* Reading passage *
Figure 8. Distribution map of variations in corn growth. Visual processing of the zoning results was conducted for the test data based on the number of clusters determined. A point on the map in a single color represents the numerical value of the NDVI, and colored clusters are 0.198-0.322, 0.323-0.379, 0.380-0.437, and 0.438-0.891. Establishment of the Growth Variation Zoning Map
Based on the aforementioned analysis, the SOM-K-means algorithm was employed to generate a distribution map representing the variations in corn growth, as shown in figure 8. Through the optimization process, it was determined that four clusters best captured the spatial differences in corn growth, as depicted in the accompanying figure. This map served as a basis for making informed decisions regarding variable-rate fertilization, enabling the precise and on-demand application of fertilizers. The integration of this figure facilitated efficient and targeted fertilization strategies.
Discussion
The NDVI has been used to characterize the degree of correlation between the nitrogen content of corn in the early growth stage and parameters such as the plant height and biomass of the crop. Based on this information, the NDVI was applied for the variable topdressing of corn, and crop growth zoning was conducted. Four was the optimal number of zones obtained based on the clustering performance evaluation indicators; this result was consistent with the findings of Chen et al. (2021) and Liu et al. (2019). However, the algorithm that Liu et al. (2019) used in management zoning had certain disadvantages, as the initial clustering centers in K means clustering were randomly selected, which had a considerable impact on the final result and run time. The shortcomings of K-means clustering can be avoided by acquiring the initial centers of mass for clustering with the SOM neural network and then running the standard K-means clustering algorithm. Moreover, Liu and Wang (2019) used K-means clustering and achieved an overall mutation rate of 12%, while the improved algorithm in this study only achieved an overall mutation rate of 6.94% after clustering.
The clustering performance evaluation indicators SC and DBI are used to evaluate the zoning effect, and these metrics express the degree of intracluster cohesion and the degree of intercluster separation for corn during zoning, thus effectively expressing population differences. Chen et al. (2021) also used the silhouette coefficient when evaluating clustering performance. They reported that when the data volume was greater than 8000, the lowest silhouette coefficient was 0.543, indicating good clustering performance. Through an improved algorithm, when the number of partitions was 4, the silhouette coefficient was only 0.537, indicating better clustering performance than that of Chen et al. (2021). The NDVI acquisition and management zoning methods in this study based on near-surface remote sensing are different from those in other studies, such as those involving management zoning methods based on drone remote sensing and the traditional preparation of physical maps, which can involve complex processes such as large-scale crop sampling. Because this study employs near-surface remote sensing, the results are minimally affected by the influence of soil reflection on remote sensing with sensors on drones, and the precision is high. Due to the large data volume, limited online processing capabilities of terminals, and high sensor prices, there are still many challenges associated with achieving large-scale and accurate real-time fertilization. One future research direction for variable-rate fertilization may include multisensor information fusion. In addition, crop growth and soil attributes are combined based on sensor detection to improve clustering quality and efficiency. The data collection system used in this study is based on six GreenSeeker sensors, each of which is used to detect a corn crop on a ridge. The cost of large-scale implementation may be high for this approach. Future research directions may include reducing the number of GreenSeeker sensors needed or using 4 or 2 GreenSeekers to achieve the same zoning effect while reducing costs. To lay a foundation for exploring methods for online, real-time zoning and variable-rate fertilization, one must maintain synchronicity with data collection regarding crop growth cycles, reduce errors, decrease lag, abandon complex operational processes, create an intelligent variable-rate fertilization process, and enhance online zoning with real-time variables.

[Interface element records]
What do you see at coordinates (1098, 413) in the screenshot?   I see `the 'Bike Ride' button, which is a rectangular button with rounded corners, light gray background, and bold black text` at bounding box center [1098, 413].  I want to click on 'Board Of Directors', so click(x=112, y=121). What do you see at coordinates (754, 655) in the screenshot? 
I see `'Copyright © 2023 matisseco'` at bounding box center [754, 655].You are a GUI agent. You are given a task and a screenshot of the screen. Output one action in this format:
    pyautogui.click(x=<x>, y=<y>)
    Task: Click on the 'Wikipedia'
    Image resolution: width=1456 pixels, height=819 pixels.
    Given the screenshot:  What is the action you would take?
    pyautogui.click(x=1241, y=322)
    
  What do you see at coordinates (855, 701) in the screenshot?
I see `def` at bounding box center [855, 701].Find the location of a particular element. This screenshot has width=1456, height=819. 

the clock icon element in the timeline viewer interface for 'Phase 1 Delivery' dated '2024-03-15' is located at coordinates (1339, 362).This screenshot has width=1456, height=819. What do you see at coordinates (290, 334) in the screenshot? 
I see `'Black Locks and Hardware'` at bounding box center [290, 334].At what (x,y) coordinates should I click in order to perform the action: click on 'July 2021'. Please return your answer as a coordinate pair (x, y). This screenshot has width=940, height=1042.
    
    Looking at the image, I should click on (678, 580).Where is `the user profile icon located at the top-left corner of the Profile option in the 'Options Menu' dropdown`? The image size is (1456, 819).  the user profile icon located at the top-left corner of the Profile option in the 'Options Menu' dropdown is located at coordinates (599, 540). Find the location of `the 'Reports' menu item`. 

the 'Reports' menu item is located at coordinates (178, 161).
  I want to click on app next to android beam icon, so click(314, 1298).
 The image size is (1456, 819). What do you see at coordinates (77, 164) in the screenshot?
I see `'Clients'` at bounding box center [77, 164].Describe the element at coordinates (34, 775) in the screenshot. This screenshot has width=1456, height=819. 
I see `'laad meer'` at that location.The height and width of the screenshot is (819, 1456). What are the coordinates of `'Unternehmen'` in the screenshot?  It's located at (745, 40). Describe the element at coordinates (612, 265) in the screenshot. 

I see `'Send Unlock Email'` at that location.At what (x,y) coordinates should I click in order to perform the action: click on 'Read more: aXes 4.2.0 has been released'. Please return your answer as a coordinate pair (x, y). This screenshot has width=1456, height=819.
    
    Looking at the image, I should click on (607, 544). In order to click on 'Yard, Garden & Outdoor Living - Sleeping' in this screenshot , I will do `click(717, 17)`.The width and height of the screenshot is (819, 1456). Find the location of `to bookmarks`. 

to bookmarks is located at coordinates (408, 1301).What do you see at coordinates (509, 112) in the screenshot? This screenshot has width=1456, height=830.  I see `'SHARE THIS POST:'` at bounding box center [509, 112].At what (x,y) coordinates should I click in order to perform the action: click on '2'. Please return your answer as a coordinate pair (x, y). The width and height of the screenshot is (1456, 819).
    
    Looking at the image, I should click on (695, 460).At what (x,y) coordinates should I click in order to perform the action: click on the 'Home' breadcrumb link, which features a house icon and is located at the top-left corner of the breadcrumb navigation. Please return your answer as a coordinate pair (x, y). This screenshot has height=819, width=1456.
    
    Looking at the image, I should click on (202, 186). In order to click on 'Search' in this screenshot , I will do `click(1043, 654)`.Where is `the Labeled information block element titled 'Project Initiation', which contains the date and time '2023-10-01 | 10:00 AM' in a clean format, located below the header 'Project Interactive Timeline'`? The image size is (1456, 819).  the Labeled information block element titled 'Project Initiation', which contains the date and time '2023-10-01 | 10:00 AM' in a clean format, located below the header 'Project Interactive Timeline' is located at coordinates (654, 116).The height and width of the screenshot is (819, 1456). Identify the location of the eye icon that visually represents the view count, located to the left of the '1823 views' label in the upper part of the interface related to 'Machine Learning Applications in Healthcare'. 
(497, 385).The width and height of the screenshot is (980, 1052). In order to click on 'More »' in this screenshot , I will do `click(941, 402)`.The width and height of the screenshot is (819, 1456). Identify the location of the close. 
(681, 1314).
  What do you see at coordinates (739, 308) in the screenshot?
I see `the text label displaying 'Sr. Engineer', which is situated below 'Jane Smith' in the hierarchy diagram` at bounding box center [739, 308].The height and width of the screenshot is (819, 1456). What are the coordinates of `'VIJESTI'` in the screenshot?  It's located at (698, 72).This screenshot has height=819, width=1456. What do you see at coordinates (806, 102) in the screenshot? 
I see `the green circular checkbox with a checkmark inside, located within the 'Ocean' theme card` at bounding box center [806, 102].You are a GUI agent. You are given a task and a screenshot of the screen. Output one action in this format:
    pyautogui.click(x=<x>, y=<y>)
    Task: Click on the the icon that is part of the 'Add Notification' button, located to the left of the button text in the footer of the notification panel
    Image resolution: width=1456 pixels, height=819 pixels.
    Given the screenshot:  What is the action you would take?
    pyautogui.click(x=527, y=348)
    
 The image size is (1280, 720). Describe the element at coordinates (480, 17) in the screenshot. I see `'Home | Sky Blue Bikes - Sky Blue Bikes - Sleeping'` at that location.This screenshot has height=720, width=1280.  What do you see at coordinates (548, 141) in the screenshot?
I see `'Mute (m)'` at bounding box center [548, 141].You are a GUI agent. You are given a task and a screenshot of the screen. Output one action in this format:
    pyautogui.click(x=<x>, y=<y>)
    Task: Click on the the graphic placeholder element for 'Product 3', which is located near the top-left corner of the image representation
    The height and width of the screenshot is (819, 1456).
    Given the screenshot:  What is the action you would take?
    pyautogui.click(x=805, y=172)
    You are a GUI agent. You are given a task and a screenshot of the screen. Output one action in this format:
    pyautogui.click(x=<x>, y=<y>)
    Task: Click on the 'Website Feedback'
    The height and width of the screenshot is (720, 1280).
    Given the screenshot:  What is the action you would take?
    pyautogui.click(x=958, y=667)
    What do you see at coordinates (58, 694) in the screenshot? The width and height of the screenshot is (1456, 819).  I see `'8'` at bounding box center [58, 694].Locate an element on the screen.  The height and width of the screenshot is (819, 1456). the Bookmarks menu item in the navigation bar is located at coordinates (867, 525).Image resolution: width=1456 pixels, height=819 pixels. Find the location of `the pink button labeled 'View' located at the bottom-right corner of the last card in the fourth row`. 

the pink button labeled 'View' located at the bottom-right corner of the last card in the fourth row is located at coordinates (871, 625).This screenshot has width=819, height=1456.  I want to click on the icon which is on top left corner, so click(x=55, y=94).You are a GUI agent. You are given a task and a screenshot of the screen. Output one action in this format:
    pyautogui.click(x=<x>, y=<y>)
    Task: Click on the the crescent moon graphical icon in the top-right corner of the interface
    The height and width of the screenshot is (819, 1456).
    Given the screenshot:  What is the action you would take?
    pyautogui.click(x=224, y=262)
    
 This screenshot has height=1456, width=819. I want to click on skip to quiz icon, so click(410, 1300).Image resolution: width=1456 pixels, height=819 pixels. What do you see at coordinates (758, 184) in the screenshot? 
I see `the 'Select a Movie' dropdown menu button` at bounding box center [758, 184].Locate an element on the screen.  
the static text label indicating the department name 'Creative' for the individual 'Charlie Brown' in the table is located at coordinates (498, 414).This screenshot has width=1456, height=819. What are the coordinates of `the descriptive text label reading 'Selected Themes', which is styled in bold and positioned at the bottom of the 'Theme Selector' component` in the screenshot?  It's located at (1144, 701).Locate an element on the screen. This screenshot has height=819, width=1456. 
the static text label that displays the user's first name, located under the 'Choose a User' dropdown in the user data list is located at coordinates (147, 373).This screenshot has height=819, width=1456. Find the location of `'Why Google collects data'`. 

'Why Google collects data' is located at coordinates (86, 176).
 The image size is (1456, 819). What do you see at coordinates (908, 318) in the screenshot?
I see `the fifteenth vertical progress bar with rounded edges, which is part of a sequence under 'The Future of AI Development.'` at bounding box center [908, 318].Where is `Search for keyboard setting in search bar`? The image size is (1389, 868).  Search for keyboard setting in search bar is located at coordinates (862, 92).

* What you need to do *
List the NDVI value ranges given for the colored clusters in the text on corn growth zoning. The material above is separate from the text on corn growth zoning.

* Output of the exercise *
0.198-0.322
0.323-0.379
0.380-0.437
0.438-0.891